Une telle précipitation est-elle indécente ? Formellement, le président américain n'outrepasse pas son rôle et les démocrates n'ont pas beaucoup d'armes juridiques pour empêcher cette nomination.

Mais pour Joe Biden, ce n'est rien d'autre qu'"un exercice de pouvoir politique brutal", "un abus de pouvoir" qui risque de plonger les Etats-Unis "dans une crise constitutionnelle". Le candidat démocrate demande aux sénateurs de ne pas voter "avant que les Américains aient choisi leur nouveau président" et déclare que si c’est à lui de choisir un nouveau juge à la Cour suprême, il aimerait choisir une femme afro-américaine – ce serait une première.

Un précédent en 2016

Tout le monde a en mémoire le précédent de 2016, quand un juge (conservateur) de la Cour, Antonin Scalia, était mort huit mois avant l'élection. Barack Obama n’avait pas pu le remplacer : le patron des républicains au Sénat, Mitch McConnell, avait refusé d'organiser un vote, au prétexte que le scrutin était "trop proche".
Or aujourd'hui, ce même Mitch McConnell (surnommé "Dark Vador" pour ses ennemis), allié indéfectible de Donald Trump, s'est empressé de dire qu'un vote aurait lieu. "On dirait que le sénateur McConnell a perdu sa foi dans le jugement des Américains", a critiqué l'ancien président démocrate Bill Clinton sur CNN, dénonçant son "hypocrisie".

Tout se joue au Sénat

La précipitation du président Trump suscite beaucoup de réserves chez les républicains modérés. "(Par rapport à 2016) nous sommes encore plus proches de l'élection de 2020 – à moins de deux mois – et je pense que la même norme doit s'appliquer", a déclaré la sénatrice républicaine Lisa Murkowski. "Par honnêteté envers le peuple américain", une autre sénatrice modérée, Susan Collins, estimait dès samedi qu'il faudrait "attendre" le verdict des urnes avant de pourvoir le siège vacant. On attend aussi de connaître la position de Mitt Romney, le plus fervent opposant de Donald Trump au sein du parti.

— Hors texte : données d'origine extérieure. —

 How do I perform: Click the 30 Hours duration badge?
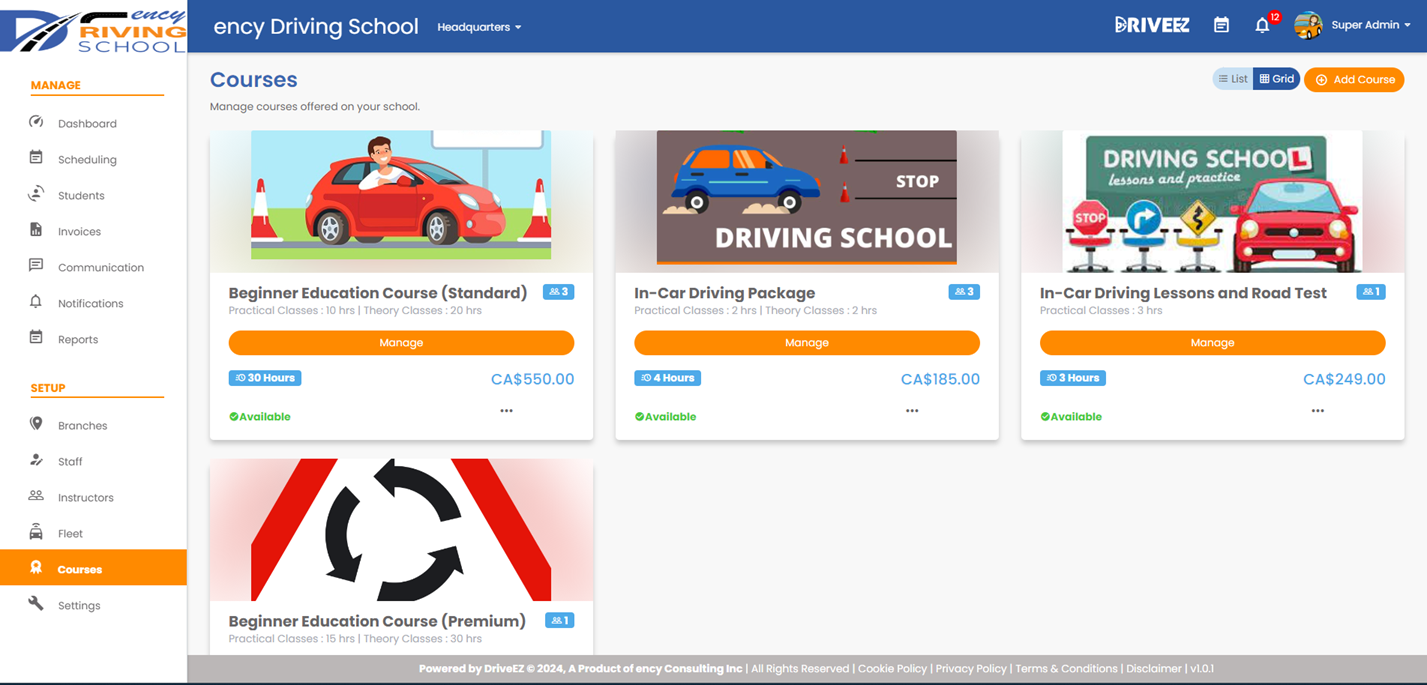[264, 377]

La bataille pour convaincre les sénateurs républicains susceptibles de faire pivots s'annonce féroce. Or il suffirait de quelques désistements pour retarder le vote et faire échouer le plan de Donald Trump: les républicains ne disposent que d'une courte majorité au Sénat : 53 élus contre 47 pour les démocrates. Des sénateurs sous pression à titre personnel : ils remettent aussi leur siège en jeu le 3 novembre.